As a broad player in telecom equipment, Alcatel-Lucent has a special need for an integrated message that maximizes product pull-through. Any camel that can get a body part into a buyer’s tent needs to make room for the herd. Making that work means establishing a cohesive systemic vision of networking, and then driving that vision into carrier planning. On the surface, Alcatel-Lucent has an unparalleled opportunity for both. Their strategic influence in our surveys has consistently been the highest of all the vendors (though it’s been slipping steadily) and their notion of the High-Leverage Network is conceptually the strategic glue they need. But it’s not been working.
The biggest problem Alcatel-Lucent has is that its individual product groups have never reconciled to the merger. None of these camels want ANYONE in their tent. The relentless self-focus in the product areas means that nobody minds the store overall except someone at a very high level. In briefings, I’ve always been struck by the insight that top management has showed and the pace at which that insight evaporated as you dived down to product detail. Horizontal integration is something this company needed from the moment of the merger, and even today it’s just not there. Sales is left to cobble together strategies from non-cooperative products.
The second problem is positioning and strategy. Yes, I love HLN conceptually, but I’ve spent years trying to unravel just what the heck is inside it. I was able to publish a description of the Alcatel-Lucent service-layer strategy for the first time only about six months ago, and HLN has been around for years. There’s still no in-depth picture on their website, even today. Given that, how does a salesperson convert what’s essentially a strategic vision into a series of sellable products? Especially if all the product guys are manning the barricades against each other as much as against competitors.
Google has finally introduced “Google Drive”, an online storage and collaboration resource. If you look at this offering you see something that has to be frustrating to the network operators, and that’s the fact that there is absolutely nothing here that the operator couldn’t have done, and likely done both cheaper and with higher profit margins. So why didn’t they? The challenge for the operators is that they’re just like Alcatel-Lucent. They have silos, their people don’t talk to each other horizontally but instead fight turf wars. There’s only recently been movement toward cross-silo integration with executive-level teams, and these teams are finding they have no one to engage with in the vendor community.

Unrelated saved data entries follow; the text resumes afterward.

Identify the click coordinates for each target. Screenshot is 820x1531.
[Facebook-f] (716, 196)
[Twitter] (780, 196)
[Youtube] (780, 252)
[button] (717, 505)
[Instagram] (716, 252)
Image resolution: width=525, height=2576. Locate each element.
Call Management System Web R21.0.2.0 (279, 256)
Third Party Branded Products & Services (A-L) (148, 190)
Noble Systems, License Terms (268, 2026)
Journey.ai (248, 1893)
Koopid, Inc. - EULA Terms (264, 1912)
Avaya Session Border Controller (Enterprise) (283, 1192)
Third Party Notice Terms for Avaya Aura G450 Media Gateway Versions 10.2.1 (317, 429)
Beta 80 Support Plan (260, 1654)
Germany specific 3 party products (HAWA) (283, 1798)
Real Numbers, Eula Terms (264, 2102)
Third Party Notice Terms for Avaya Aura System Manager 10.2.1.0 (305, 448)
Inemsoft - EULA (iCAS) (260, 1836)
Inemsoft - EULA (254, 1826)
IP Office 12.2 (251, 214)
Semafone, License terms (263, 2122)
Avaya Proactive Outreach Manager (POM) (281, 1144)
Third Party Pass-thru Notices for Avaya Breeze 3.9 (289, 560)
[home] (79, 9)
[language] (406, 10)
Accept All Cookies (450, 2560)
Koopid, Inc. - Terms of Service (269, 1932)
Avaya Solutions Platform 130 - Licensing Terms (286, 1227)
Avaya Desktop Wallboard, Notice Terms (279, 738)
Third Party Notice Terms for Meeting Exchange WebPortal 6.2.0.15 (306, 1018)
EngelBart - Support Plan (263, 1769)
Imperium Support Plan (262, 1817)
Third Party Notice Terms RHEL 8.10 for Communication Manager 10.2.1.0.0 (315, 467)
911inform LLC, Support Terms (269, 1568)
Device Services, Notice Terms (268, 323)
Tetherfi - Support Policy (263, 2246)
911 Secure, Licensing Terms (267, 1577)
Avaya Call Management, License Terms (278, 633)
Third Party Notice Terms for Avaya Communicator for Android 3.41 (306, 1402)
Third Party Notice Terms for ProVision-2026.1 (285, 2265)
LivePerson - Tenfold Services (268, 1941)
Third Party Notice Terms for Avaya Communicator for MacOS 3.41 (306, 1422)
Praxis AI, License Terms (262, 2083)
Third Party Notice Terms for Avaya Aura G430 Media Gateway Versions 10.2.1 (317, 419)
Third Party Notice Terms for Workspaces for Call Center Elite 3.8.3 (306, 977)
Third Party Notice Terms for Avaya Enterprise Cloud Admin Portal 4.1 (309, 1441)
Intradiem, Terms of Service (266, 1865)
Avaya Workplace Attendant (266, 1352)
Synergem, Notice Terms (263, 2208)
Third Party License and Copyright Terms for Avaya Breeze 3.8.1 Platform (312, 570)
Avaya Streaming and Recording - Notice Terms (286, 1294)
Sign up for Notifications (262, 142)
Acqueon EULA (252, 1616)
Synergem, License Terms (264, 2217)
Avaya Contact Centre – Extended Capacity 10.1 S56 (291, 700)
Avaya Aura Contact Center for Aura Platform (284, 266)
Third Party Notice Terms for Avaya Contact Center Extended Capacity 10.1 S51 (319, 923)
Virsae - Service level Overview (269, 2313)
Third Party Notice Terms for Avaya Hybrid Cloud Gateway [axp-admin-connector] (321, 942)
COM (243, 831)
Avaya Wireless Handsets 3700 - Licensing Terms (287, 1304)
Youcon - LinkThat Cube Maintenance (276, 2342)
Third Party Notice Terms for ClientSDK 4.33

Like Alcatel-Lucent, network operators are broad players and so have stuff that’s old and at best a cash and loyalty generator and at worst an albatross. They also have opportunities that could dazzle the markets. How do you get those two harmonized in a single business? A systemic approach is essential, which is why the lack of one from Alcatel-Lucent is so sad. There is no vendor whose offerings I could as easily position to buyers as the solution to their long-term monetization problems (Cisco would be second). Yet even in wireless where capex is highest, Alcatel-Lucent is falling behind expectations. It’s easy to say that China is late or China is driving pricing down or CDMA is transitioning. None of that’s a surprise. What’s a surprise is that with the problems of the buyers so acute, Alcatel-Lucent is joining most of the other sellers and sticking their head in the sand.